Inference with OpenVINO GenAI#
OpenVINO™ GenAI is a library of pipelines and methods, extending the OpenVINO runtime to work with generative AI models more efficiently. This article provides reference code and guidance on its usage. Note that the base OpenVINO version will not work with these instructions, make sure to install OpenVINO with GenAI.
Text-to-Image Generation
OpenVINO GenAI introduces openvino_genai.Text2ImagePipeline
for inference of text-to-image
models such as: as Stable Diffusion 1.5, 2.1, XL, LCM, Flex, and more.
See the following usage example for reference.
import argparse
import openvino_genai
from PIL import Image
def main():
parser = argparse.ArgumentParser()
parser.add_argument('model_dir')
parser.add_argument('prompt')
args = parser.parse_args()
device = 'CPU' # GPU can be used as well
pipe = openvino_genai.Text2ImagePipeline(args.model_dir, device)
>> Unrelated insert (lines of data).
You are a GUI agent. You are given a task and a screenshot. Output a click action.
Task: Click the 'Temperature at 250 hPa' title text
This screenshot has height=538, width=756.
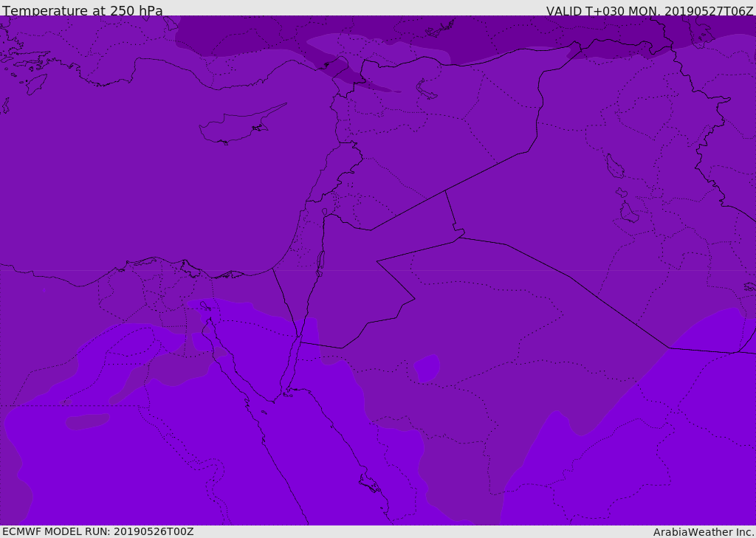pyautogui.click(x=83, y=10)

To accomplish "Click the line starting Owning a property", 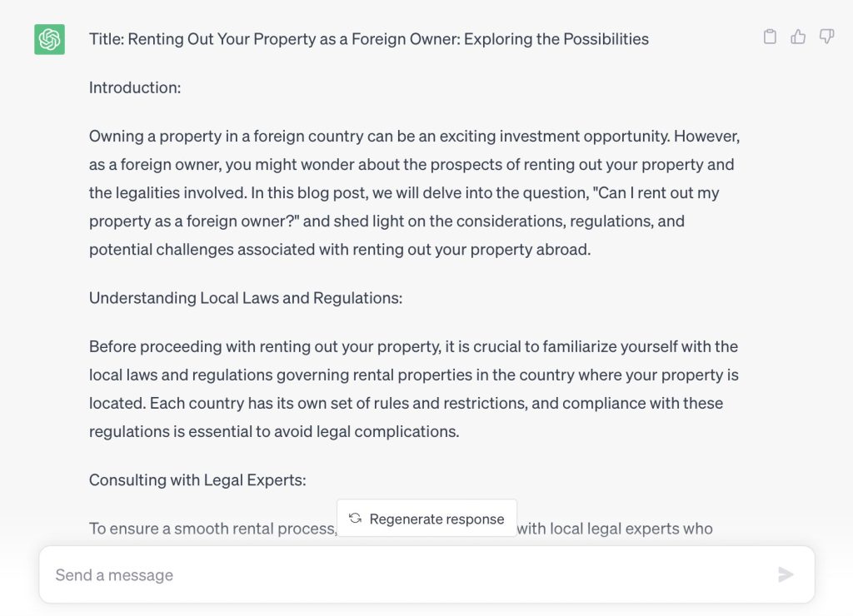I will click(x=415, y=136).
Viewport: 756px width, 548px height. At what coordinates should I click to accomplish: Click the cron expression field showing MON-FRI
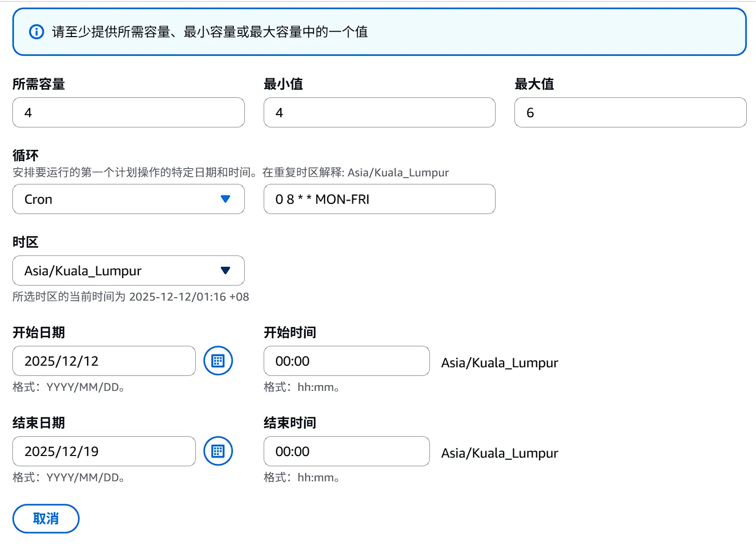coord(379,199)
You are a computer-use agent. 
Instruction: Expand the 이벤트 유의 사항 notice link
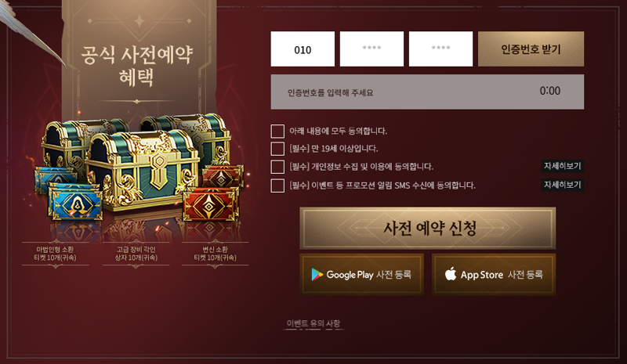(x=314, y=323)
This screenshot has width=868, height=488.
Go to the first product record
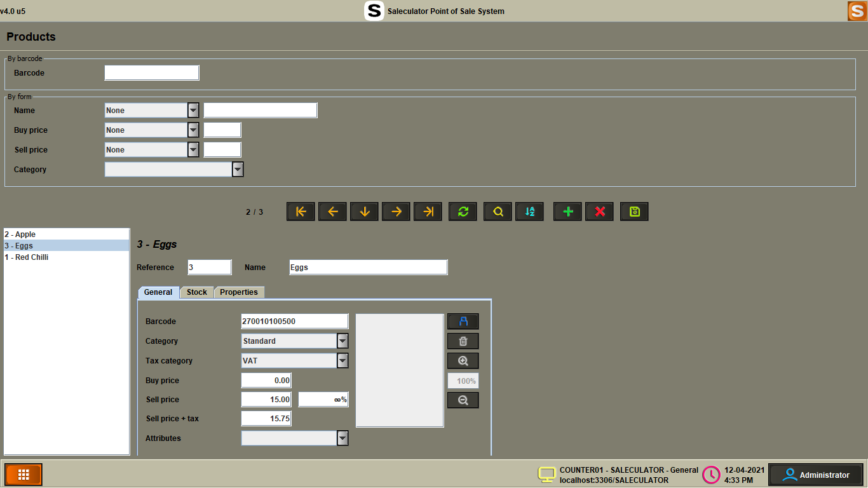point(301,212)
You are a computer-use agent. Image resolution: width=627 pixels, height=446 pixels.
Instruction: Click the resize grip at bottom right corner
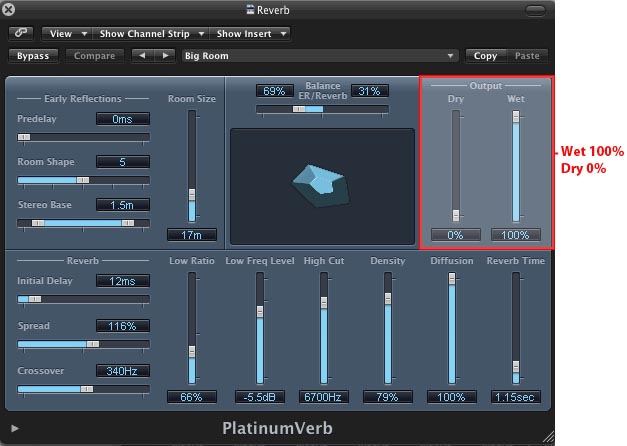click(x=546, y=436)
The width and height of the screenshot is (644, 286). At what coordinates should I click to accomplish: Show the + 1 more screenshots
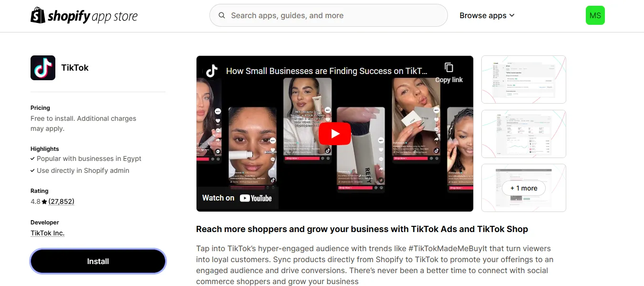pyautogui.click(x=523, y=188)
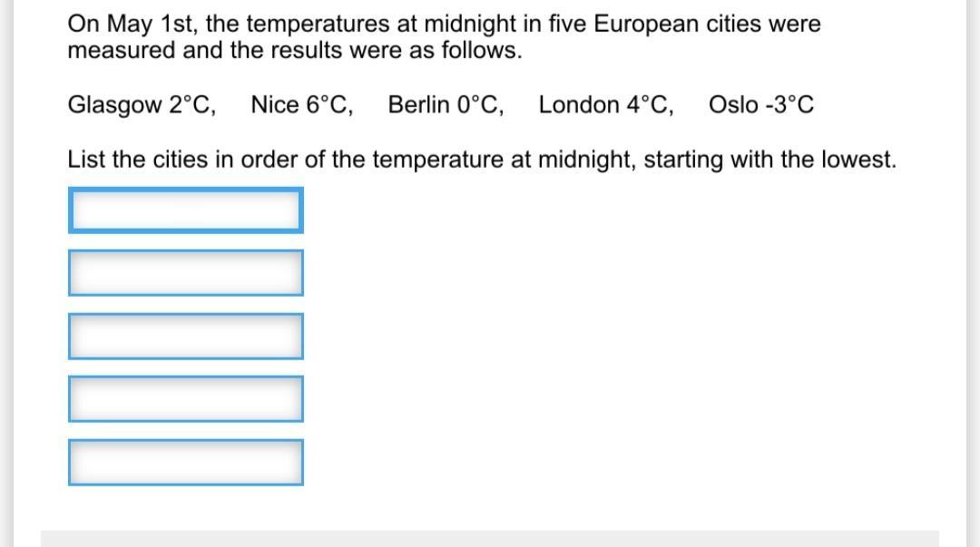This screenshot has height=547, width=980.
Task: Focus the third answer input box
Action: pos(186,337)
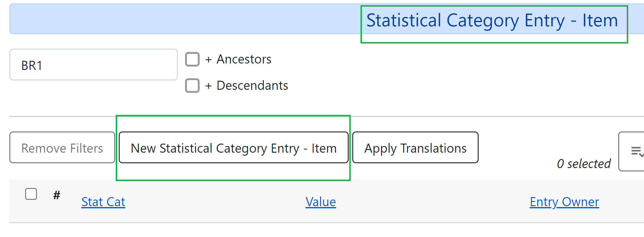Click the Statistical Category Entry - Item heading
Image resolution: width=644 pixels, height=237 pixels.
492,21
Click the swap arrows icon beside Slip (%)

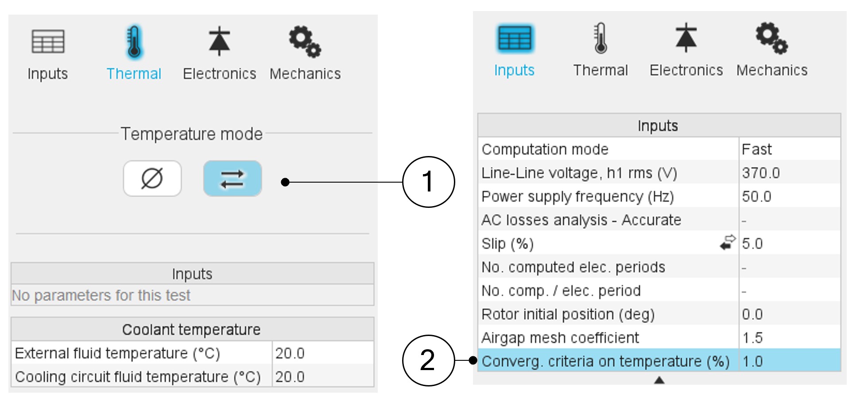click(x=727, y=243)
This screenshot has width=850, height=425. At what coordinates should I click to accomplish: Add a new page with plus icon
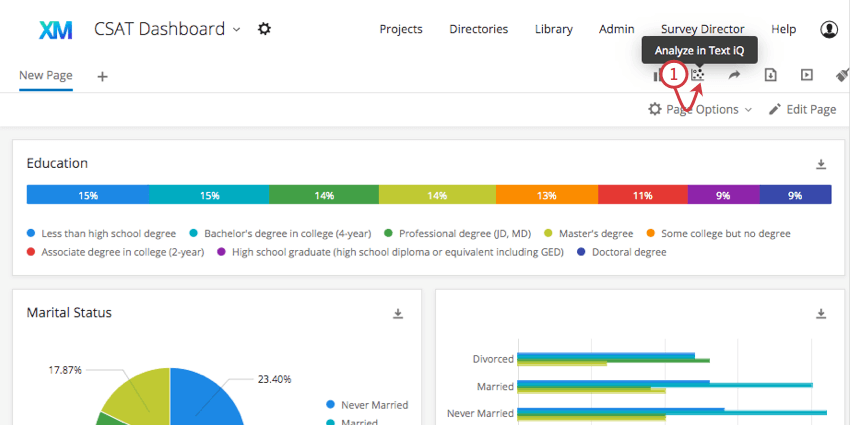pos(102,76)
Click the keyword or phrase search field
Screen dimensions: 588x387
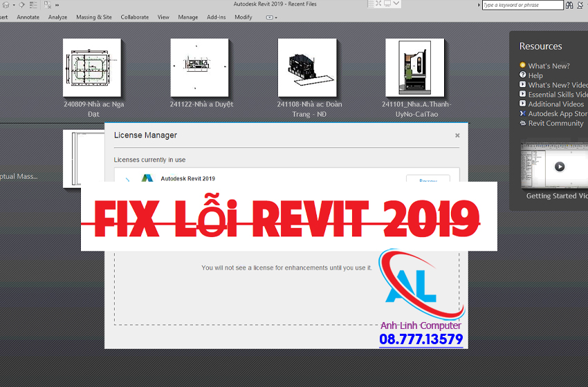coord(522,6)
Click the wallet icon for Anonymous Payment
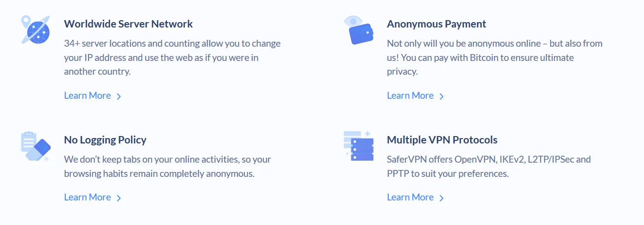The height and width of the screenshot is (225, 644). tap(359, 30)
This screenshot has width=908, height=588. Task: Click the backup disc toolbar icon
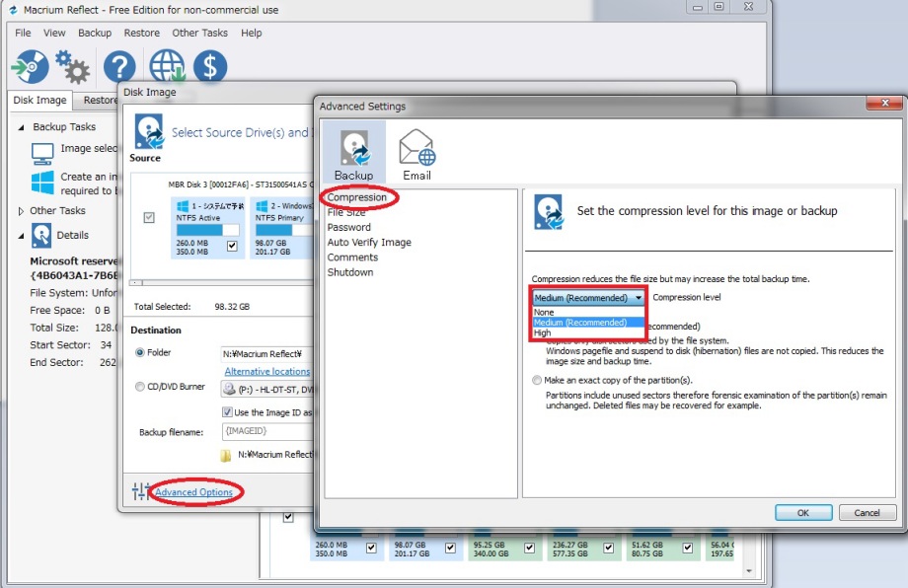pyautogui.click(x=29, y=68)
image_tensor = pipe.generate(
args.prompt,
width=512,
height=512,
num_inference_steps=20,
num_images_per_prompt=1)
image = Image.fromarray(image_tensor.data[0])
image.save("image.bmp")
import openvino as ov
import openvino_genai
def image_write(path: str, image_tensor: ov.Tensor):
from PIL import Image
image = Image.fromarray(image_tensor.data[0])
image.save(path)
def main():
parser = argparse.ArgumentParser()
parser.add_argument('models_path')
parser.add_argument('prompt')
args, adapters = parser.parse_known_args()
prompt = args.prompt
device = "CPU" # GPU, NPU can be used as well
adapter_config = openvino_genai.AdapterConfig()
# Multiple LoRA adapters applied simultaneously are supported, parse them all and corresponding alphas from cmd parameters:
for i in range(int(len(adapters) / 2)):
adapter = openvino_genai.Adapter(adapters[2 * i])
alpha = float(adapters[2 * i + 1])
adapter_config.add(adapter, alpha)
# LoRA adapters passed to the constructor will be activated by default in next generates
pipe = openvino_genai.Text2ImagePipeline(args.models_path, device, adapters=adapter_config)
print("Generating image with LoRA adapters applied, resulting image will be in lora.bmp")
image = pipe.generate(prompt,
width=512,
height=896,
num_inference_steps=20,
rng_seed=42)
image_write("lora.bmp", image)
print("Generating image without LoRA adapters applied, resulting image will be in baseline.bmp")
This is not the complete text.